Sulmona. Caos in Spagna dopo il blocco dei confini: una quarantina di italiani ostaggi della burocrazia a Minorca. Tra loro un bimbo di 10 anni di Sulmona e un nucleo di Pescara. Il papà: «Vacanze rovinate, trattati come extracomunitari».
Erano partiti per una spensierata vacanza estiva nel cuore dell’Europa unita, ma si sono ritrovati improvvisamente catapultati in un incubo burocratico da vigilia di Ferragosto. Una brutta avventura ha colpito una decina di famiglie italiane – tra cui due nuclei abruzzesi, uno di Sulmona e uno di Pescara – rimaste letteralmente prigioniere per ore all’interno dello scalo aeroportiario di Minorca, in Spagna.
La vicenda, che ha contorni paradossali, è legata a doppio filo alla recente sospensione del trattato di Schengen tra Italia e Spagna. Le tensioni diplomatiche tra Roma e Madrid degli ultimi giorni hanno infatti spinto il governo spagnolo a reintrodurre i controlli stringenti ai confini fino al 7 settembre. Un irrigidimento delle frontiere che, unito a un intoppo informatico, ha trasformato il rientro a casa di 40 turisti italiani in un’odissea.

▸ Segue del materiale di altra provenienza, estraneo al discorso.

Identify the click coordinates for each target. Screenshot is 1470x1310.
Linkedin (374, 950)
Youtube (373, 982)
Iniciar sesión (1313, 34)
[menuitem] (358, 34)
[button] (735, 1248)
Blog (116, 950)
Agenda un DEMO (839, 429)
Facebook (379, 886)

Tutto è cominciato al gate d’imbarco di un volo della compagnia Wizz Air diretto in Italia. Il sistema informatico ha improvvisamente bloccato la carta d’imbarco di un bambino sulmonese di 10 anni. L’agenzia di viaggi aveva registrato i passeggeri suddividendoli per sesso anziché per età, provocando un’incongruenza sui requisiti previsti per i minori. In tempi normali la questione si sarebbe risolta in pochi minuti; ma con i nuovi e rigidissimi protocolli di sicurezza scattati in Spagna, l’ingranaggio dei controlli si è fatto inflessibile, facendo scattare un effetto a catena che ha bloccato l’intero gruppo.
La testimonianza: «Ore di angoscia senza risposte».

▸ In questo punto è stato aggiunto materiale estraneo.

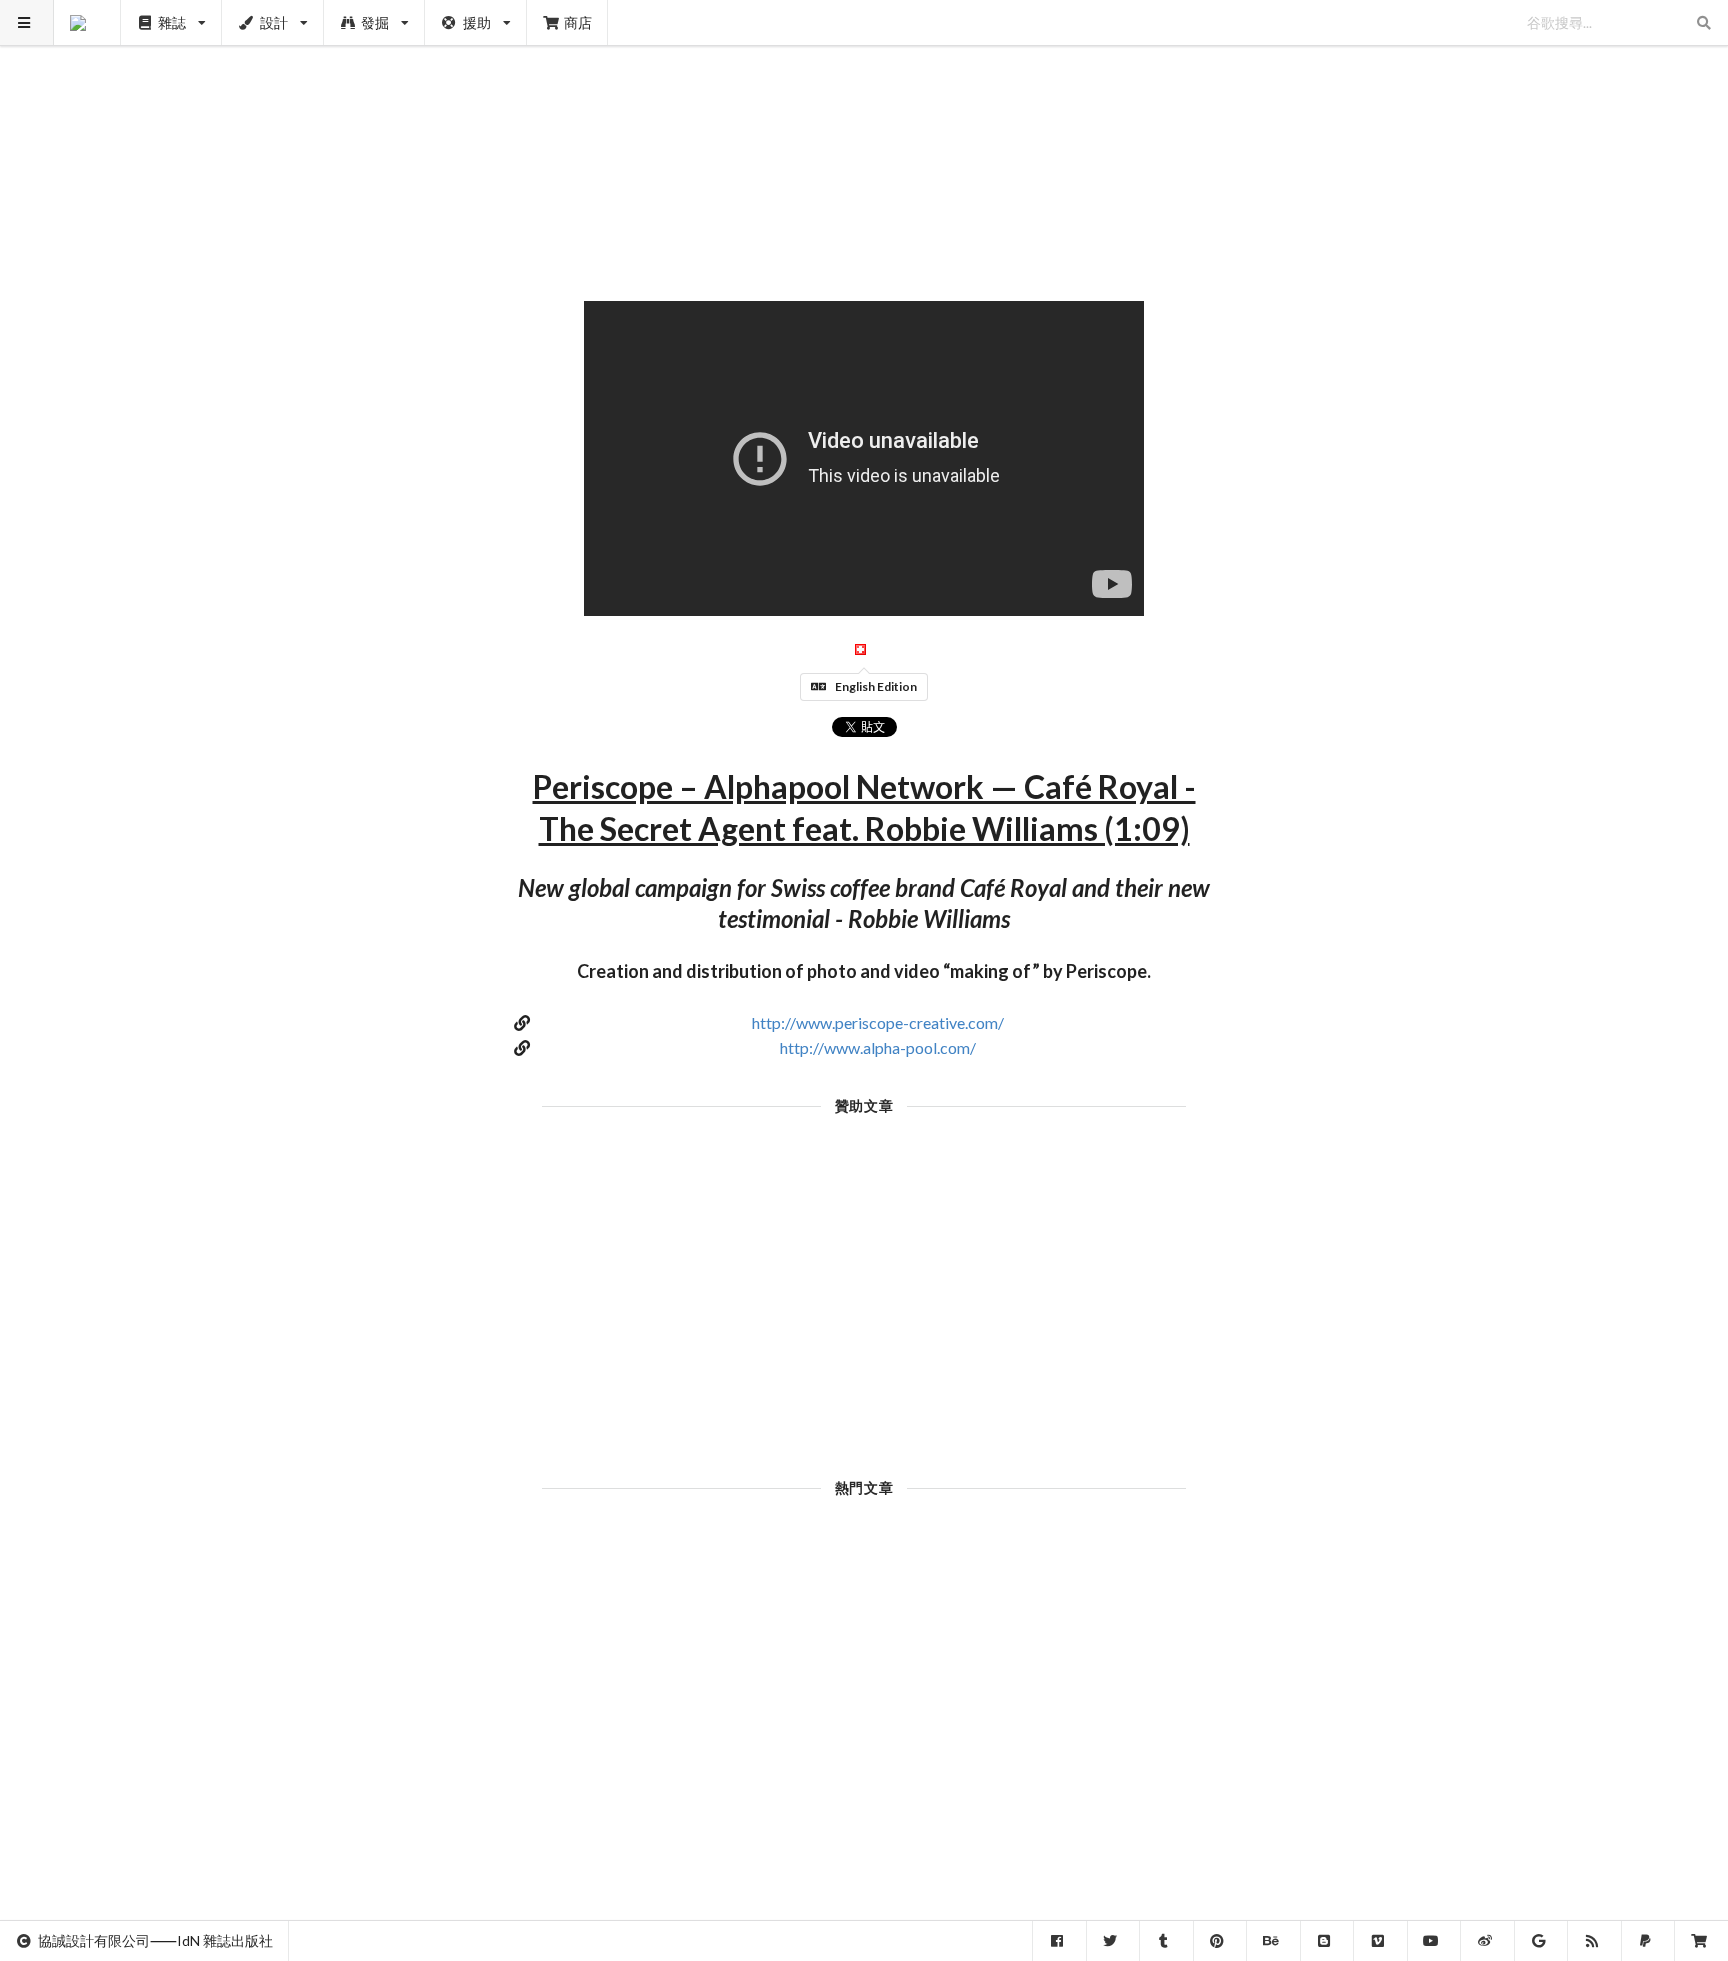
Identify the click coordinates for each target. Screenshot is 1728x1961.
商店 (578, 22)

«Le procedure erano completamente cambiate dall’oggi al domani e abbiamo dovuto aspettare ore in un limbo totale», ha raccontato a Il Messaggero il papà cinquantaseienne di Sulmona, rimasto bloccato insieme al figlioletto.
Le famiglie, con diversi bambini piccoli al seguito, sono rimaste confinate nell’area dello scalo senza informazioni certe su come e se sarebbero riuscite a tornare in Italia. La macchina dei soccorsi ha visto l’attivazione immediata di tour operator, avvocati e della stessa Farnesina, impegnata a garantire assistenza ai connazionali in territorio spagnolo dopo il ripristino delle barriere doganali.
Solo nella tarda serata la situazione si è sbloccata grazie all’intervento risolutivo dell’agenzia di viaggi, che ha dovuto annullare la vecchia pratica e acquistare nuovi biglietti con un’altra compagnia. Per i viaggiatori abruzzesi la giornata si è conclusa con un volo Ita Airways atterrato a Roma a notte fonda. Oltre al danno, però, è rimasta la beffa: lo sbarco è avvenuto nell’area extra-Schengen della Capitale, costringendo le famiglie a sottostare a ulteriori e interminabili controlli doganali prima di poter finalmente rimettere piede in Abruzzo.
Un rientro amaro che riaccende i riflettori sui rischi legati alle nuove barriere doganali europee in uno dei periodi di massimo flusso turistico dell’anno.